Extrait du texte
>>>>>
Deux ans plus tard Charles VI va faire rajouter les quatre autres tours. La Bastille s'appellera dès lors 'Château royale de la Bastille', le premier gouverneur est alors Jehan de la Personne, vicomte d'Acy, ancien compagnon de Duguesclin et seigneur du château de Nesles en Tardenois.
Ironie du sort, son créateur Hugues Aubriot, en sera son probable premier illustre prisonnier. Accusé au tribunal de l'Evêque de Paris comme « impie, hérétique » voir de « sodomie » et de « débauché » il avait été condamné à mort mais Philippe le Hardi, duc de Bourgogne, va réussir à transformer sa peine en prison à vie. Il sera condamné à la « fosse au pain et à l'eau ». En réalité ces accusations cachent une volonté religieuse et politique de le discréditer pour avoir été clément sur les juifs de Paris et de ne pas aimer les gens d'églises voire les écoliers des universités. En effet après la mort de Charles V, plusieurs troubles importants dans la ville vont naître. Les juifs, très peu nombreux en réalité, vont subir des harcèlements permanents et violents. Il était aussi très souvent accusé d'être très sévère contre les écoliers d'universités qui usaient et abusaient alors de leurs privilèges pour créer d'importants troubles à l'ordre public.
Pour autant il était dans son rôle de protéger la population et de faire régner l'ordre, ce qu'il fera avec un excès de zèle passionné notamment contre les "écoliers". La construction du Châtelet et de la Bastille est en partie également pour protéger le centre de Paris de l'époque des agressions répétés des écoliers universitaires. Il construira même deux cachots le « clos bruneau » et la « rue de Fouarre » à leur encontre.
<<<<<
Données fournies
>>>>>
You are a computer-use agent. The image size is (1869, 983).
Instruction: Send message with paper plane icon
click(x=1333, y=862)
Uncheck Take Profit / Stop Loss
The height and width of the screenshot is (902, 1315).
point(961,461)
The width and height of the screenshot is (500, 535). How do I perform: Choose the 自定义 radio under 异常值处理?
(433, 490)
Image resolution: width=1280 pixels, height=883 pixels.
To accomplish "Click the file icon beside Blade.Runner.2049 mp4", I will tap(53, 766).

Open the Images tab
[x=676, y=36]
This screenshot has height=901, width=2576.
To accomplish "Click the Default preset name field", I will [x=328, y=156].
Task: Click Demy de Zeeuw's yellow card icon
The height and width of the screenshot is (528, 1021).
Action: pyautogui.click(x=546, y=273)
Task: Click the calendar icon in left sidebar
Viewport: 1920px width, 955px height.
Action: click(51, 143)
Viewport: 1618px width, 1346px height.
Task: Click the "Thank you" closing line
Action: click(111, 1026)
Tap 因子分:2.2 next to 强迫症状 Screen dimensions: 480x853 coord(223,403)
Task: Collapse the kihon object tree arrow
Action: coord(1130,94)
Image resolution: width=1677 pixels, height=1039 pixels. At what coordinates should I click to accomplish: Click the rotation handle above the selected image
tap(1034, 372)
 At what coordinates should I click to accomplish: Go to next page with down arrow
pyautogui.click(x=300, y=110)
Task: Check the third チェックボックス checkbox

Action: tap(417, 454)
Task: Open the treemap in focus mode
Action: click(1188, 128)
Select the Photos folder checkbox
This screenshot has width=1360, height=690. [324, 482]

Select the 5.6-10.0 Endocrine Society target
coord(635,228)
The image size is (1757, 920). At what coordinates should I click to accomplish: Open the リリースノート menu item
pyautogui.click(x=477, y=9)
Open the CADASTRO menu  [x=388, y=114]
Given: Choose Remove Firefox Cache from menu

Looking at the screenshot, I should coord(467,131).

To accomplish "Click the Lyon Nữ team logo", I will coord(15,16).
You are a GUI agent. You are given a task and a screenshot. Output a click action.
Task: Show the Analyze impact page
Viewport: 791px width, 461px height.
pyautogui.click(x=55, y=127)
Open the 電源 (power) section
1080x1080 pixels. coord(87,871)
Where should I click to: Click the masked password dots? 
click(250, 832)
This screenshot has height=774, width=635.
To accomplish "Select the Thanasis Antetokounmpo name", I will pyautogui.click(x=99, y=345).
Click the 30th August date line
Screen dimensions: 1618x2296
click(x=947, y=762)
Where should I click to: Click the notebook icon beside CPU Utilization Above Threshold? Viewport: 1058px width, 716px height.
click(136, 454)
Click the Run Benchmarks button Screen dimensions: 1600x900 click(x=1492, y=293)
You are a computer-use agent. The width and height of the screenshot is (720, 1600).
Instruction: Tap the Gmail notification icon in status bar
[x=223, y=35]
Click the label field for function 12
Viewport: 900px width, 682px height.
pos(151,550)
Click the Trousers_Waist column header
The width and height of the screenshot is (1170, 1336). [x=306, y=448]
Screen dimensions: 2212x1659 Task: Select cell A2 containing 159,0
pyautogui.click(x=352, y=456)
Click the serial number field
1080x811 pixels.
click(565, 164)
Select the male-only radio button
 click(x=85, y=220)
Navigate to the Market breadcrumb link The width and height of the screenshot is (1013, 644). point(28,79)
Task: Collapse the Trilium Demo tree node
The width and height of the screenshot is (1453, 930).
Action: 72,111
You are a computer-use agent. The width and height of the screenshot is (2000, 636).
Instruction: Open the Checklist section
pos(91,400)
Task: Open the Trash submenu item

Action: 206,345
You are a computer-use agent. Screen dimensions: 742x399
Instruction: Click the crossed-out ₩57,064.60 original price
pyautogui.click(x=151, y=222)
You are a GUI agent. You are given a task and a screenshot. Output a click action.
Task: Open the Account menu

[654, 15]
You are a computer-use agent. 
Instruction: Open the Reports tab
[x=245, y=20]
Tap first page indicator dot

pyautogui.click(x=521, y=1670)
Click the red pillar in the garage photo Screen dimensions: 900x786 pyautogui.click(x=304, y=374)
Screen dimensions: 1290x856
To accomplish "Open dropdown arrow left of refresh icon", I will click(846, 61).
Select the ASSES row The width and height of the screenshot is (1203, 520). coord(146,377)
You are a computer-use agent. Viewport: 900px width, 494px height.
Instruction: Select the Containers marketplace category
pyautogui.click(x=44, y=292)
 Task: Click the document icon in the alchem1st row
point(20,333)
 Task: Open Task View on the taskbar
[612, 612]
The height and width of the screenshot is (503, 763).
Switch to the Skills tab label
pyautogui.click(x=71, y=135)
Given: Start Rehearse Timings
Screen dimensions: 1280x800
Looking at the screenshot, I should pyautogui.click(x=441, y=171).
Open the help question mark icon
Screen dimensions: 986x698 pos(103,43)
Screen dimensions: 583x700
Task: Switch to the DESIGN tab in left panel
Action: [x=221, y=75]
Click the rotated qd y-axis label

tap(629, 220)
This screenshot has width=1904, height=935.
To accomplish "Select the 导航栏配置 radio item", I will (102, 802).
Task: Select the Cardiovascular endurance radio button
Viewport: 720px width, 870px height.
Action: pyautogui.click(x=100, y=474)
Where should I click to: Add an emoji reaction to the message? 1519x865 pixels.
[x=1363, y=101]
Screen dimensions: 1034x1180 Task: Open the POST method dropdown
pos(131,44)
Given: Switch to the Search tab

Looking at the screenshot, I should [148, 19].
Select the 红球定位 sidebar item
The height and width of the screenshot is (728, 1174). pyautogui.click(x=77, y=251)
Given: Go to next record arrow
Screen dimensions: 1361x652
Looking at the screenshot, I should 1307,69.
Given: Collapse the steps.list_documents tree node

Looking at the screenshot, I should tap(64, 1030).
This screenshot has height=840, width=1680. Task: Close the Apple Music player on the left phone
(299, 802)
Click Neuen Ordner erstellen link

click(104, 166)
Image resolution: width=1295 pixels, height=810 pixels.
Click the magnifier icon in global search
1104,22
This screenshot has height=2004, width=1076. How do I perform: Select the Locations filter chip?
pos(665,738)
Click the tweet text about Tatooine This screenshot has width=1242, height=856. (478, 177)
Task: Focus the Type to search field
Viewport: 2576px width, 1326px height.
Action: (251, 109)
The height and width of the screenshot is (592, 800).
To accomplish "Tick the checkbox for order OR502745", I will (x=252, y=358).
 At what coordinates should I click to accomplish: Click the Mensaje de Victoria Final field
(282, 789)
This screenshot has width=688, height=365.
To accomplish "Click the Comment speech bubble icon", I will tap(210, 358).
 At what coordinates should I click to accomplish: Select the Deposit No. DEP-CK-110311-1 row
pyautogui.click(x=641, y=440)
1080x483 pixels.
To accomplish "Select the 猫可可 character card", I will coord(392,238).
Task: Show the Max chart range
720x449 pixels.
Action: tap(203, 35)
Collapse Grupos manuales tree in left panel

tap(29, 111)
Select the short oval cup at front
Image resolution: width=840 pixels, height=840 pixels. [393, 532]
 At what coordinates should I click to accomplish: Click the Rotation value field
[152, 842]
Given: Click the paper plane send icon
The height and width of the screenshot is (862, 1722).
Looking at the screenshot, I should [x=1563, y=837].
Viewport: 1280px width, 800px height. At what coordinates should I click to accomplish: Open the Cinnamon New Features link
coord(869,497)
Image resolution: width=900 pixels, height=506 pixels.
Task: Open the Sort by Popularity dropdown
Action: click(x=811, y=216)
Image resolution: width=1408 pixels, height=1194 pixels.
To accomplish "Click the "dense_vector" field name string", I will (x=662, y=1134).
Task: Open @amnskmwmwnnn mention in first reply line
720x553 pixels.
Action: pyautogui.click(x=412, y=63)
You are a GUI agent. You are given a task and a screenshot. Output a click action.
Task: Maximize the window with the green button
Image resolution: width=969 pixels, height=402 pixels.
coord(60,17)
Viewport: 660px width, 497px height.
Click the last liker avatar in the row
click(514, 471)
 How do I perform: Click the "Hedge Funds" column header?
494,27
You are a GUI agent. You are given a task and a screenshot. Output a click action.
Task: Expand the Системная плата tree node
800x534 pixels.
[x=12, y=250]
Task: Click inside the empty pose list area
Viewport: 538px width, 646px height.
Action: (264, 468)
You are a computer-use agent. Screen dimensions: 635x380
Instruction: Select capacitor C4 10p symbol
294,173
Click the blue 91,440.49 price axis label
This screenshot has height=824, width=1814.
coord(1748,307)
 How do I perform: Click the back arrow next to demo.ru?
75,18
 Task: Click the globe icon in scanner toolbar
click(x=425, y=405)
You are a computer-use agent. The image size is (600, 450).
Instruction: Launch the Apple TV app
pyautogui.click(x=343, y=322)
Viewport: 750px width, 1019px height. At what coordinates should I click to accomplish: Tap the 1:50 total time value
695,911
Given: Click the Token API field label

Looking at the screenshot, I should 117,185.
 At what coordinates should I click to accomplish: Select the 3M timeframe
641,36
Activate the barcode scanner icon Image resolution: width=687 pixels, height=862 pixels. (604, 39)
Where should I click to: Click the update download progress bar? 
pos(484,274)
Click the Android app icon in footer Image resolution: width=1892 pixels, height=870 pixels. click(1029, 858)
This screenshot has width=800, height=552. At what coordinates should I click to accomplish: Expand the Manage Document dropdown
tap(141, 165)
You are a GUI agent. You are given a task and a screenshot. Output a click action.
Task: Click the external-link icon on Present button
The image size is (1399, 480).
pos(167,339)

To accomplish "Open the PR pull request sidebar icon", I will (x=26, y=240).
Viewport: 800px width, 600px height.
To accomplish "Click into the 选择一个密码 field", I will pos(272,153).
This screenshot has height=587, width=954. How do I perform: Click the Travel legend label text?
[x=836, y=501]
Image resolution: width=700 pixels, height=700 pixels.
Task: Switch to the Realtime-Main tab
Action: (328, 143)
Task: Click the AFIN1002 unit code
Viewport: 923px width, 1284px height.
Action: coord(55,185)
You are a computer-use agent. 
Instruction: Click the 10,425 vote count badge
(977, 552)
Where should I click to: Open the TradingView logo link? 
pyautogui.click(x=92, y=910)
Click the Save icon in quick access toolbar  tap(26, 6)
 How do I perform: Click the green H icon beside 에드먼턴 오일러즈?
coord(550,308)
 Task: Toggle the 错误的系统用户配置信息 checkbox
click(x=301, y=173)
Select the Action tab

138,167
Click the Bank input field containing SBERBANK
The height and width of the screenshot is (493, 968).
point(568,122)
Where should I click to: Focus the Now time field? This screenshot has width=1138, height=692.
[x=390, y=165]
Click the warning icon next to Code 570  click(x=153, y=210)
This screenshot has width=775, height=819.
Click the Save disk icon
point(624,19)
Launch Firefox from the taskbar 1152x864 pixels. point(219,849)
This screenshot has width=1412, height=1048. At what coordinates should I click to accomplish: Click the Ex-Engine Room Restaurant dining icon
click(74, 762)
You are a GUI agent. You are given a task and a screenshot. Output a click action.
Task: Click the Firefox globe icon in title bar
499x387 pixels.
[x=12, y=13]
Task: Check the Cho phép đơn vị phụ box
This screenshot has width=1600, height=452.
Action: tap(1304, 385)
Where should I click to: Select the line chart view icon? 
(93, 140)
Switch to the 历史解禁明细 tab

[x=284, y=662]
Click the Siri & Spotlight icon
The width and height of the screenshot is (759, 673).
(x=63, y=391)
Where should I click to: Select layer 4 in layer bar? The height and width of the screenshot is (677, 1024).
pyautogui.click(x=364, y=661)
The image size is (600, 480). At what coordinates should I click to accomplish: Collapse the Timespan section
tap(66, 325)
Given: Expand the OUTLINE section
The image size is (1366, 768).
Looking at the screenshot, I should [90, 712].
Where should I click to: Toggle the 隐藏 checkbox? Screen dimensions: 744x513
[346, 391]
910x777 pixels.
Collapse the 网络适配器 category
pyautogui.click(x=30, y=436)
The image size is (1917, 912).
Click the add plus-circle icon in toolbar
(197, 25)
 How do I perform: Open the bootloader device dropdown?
<<<<<
Liste des consignes
- 1) Résumez l'extrait sur la Bastille en deux phrases.
- 2) Recopiez mot pour mot, dans l'extrait sur la Bastille, le passage commençant par « Pour autant il » et allant jusqu'à « à leur encontre. ».

Liste des réponses
- 1) Après l'ajout de quatre autres tours par Charles VI, la Bastille devient un château royal dont le premier gouverneur est Jehan de la Personne, vicomte d'Acy. Son créateur Hugues Aubriot en est probablement le premier illustre prisonnier : condamné à mort, il voit sa peine changée en prison à vie grâce à Philippe le Hardi, et les accusations portées contre lui visaient en réalité à le discréditer pour sa clémence envers les juifs de Paris et son hostilité envers les gens d'Église et les écoliers des universités.

- 2)
Pour autant il était dans son rôle de protéger la population et de faire régner l'ordre, ce qu'il fera avec un excès de zèle passionné notamment contre les "écoliers". La construction du Châtelet et de la Bastille est en partie également pour protéger le centre de Paris de l'époque des agressions répétés des écoliers universitaires. Il construira même deux cachots le « clos bruneau » et la « rue de Fouarre » à leur encontre.